Saya menemani Trio-Dinasti untuk “lita’arofu”. Untuk mengenali Jemek dan Nevi serta seluruh person-person kepribadian anak-anak nDipo. Kami tidak menghakimi mereka dalam hal “takdir”-nya, melainkan menyusun batasan-batasan disiplin di antara mereka dan pasti menghukum siapa saja yang melanggar batas-batas yang sudah disepakati. Baik dalam hal pergaulan, aturan berteater, kedisiplinan berkesenian atau termasuk bagaimana posisi dan integritas mereka di keluarga masing-masing.
Kami tidak pula sok tahu pada mereka. Kami tenang-tenang saja menemani mereka semua berproses belajar menjadi manusia. Karena Allah menjamin “Innallaha ‘Alim Khabir”. Allah mengetahui dan menginformasikan pengetahuan-Nya tentang Jemek dan Nevi kepada kami bertiga dan siapapun yang menemani prosesnya dan sungguh-sungguh mencintainya.
Siapapun jangan lupa bahwa Jemek dan Nevi itu benar-benar ciptaan Allah. Jadi pasti Allah memurahi mereka dengan Rahman Rahim-Nya. Allah bertanggung jawab atas kehidupan mereka. “Wallahu hasbuh”. Allah memperhitungkan nasib mereka.
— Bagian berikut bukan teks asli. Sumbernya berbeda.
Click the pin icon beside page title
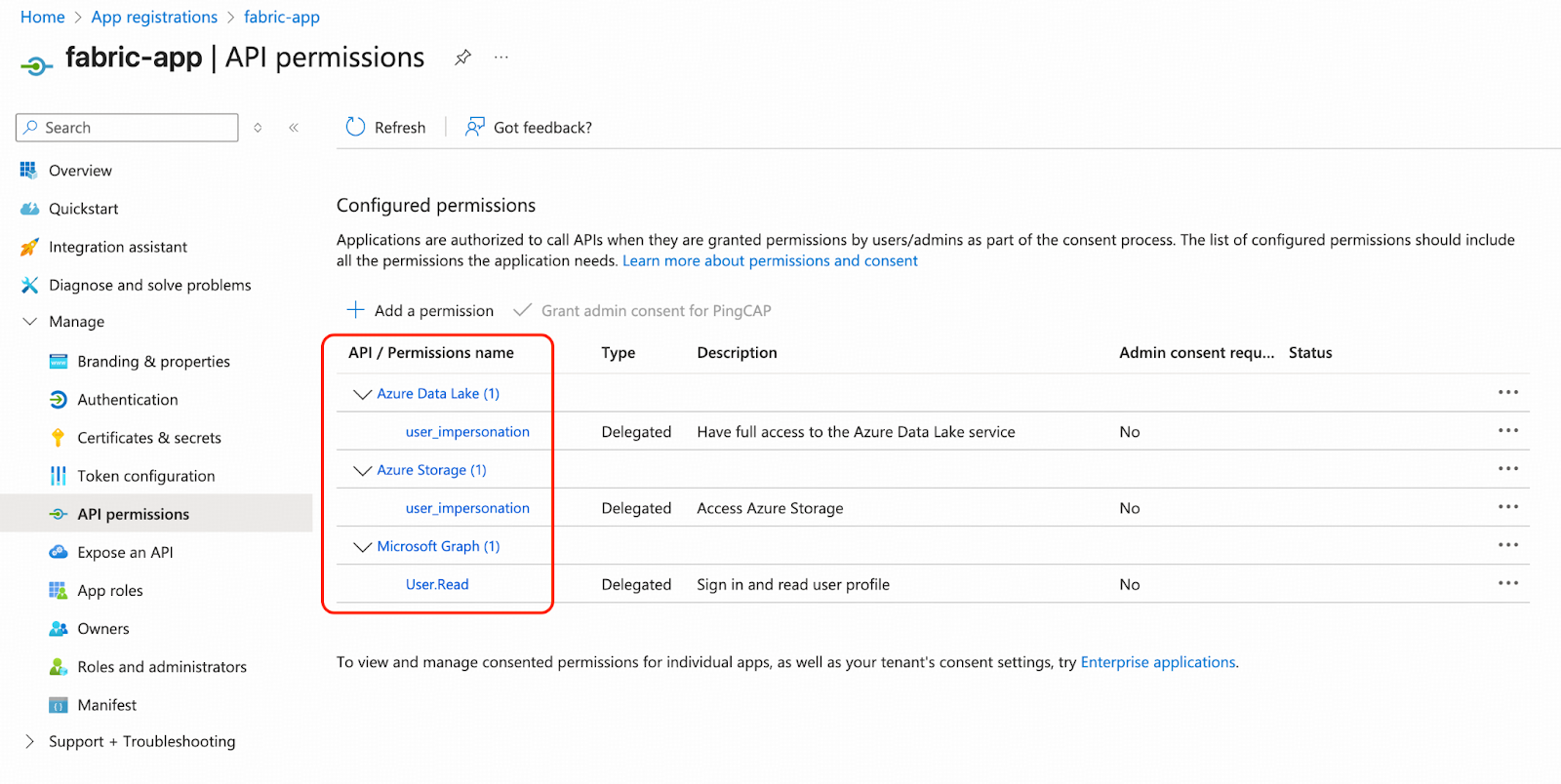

Kami bertiga, meskipun senior posisinya, tapi tidak sok tahu dan tidak merasa berhak ini itu karena merasa memiliki Jemek dan Nevi serta anak-anak nDipo lainnya.
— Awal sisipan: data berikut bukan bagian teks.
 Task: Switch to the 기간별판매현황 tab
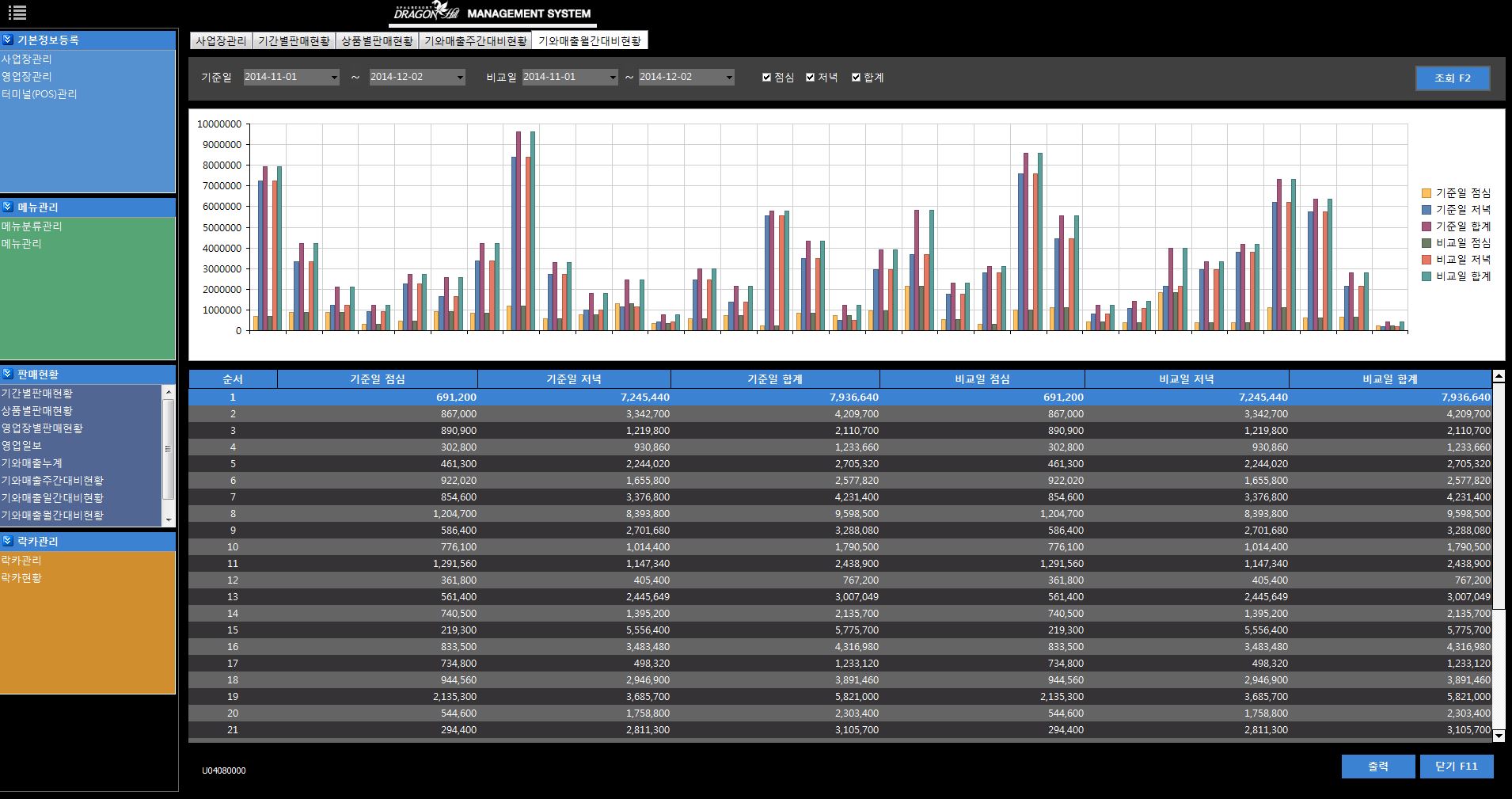(x=294, y=40)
Nevi dianugerahi Allah istri yang benar-benar kompatibel dengannya, yang kalau kita yang ditugasi menemukan pasti tidak bisa. Termasuk Nevi sendiri bukan lelaki yang pandai mencari istri. Ia “diperjalankan” (asra bi’abdihi lailan) oleh Allah dan dipertemukan dengan istri dengan jenis karakter yang berjodoh dengannya. Sebab kalau pakai ilmu apapun, tradisional atau ultra-modern, sangat sukar dan pelik untuk merumuskan harus wanita yang bagaimana yang bisa hidup bersama Nevi.
Apalagi Jemek. Tapi Allah yang Maha Bijaksana juga melimpahi Jemek seorang istri yang memang hanya dia yang mampu dan cocok menjadi istrinya. Kemudian kalau Anda dolan ke Dipowinatan, berjumpa dengan Jeng Sekar putri Jemek, pikiran Anda akan ambyar. Ilmu Geneaologi runtuh. Pengetahuan tentang nasab dan dzurriyyah luluh lantak. Bagaimana mungkin Jemek makhluk yang seperti itu bisa punya anak secantik itu, secerdas itu, secanggih itu mengurus kariernya sampai cukup populer di dunia tari Nusantara.
Aja dumeh. Allah kok dilawan.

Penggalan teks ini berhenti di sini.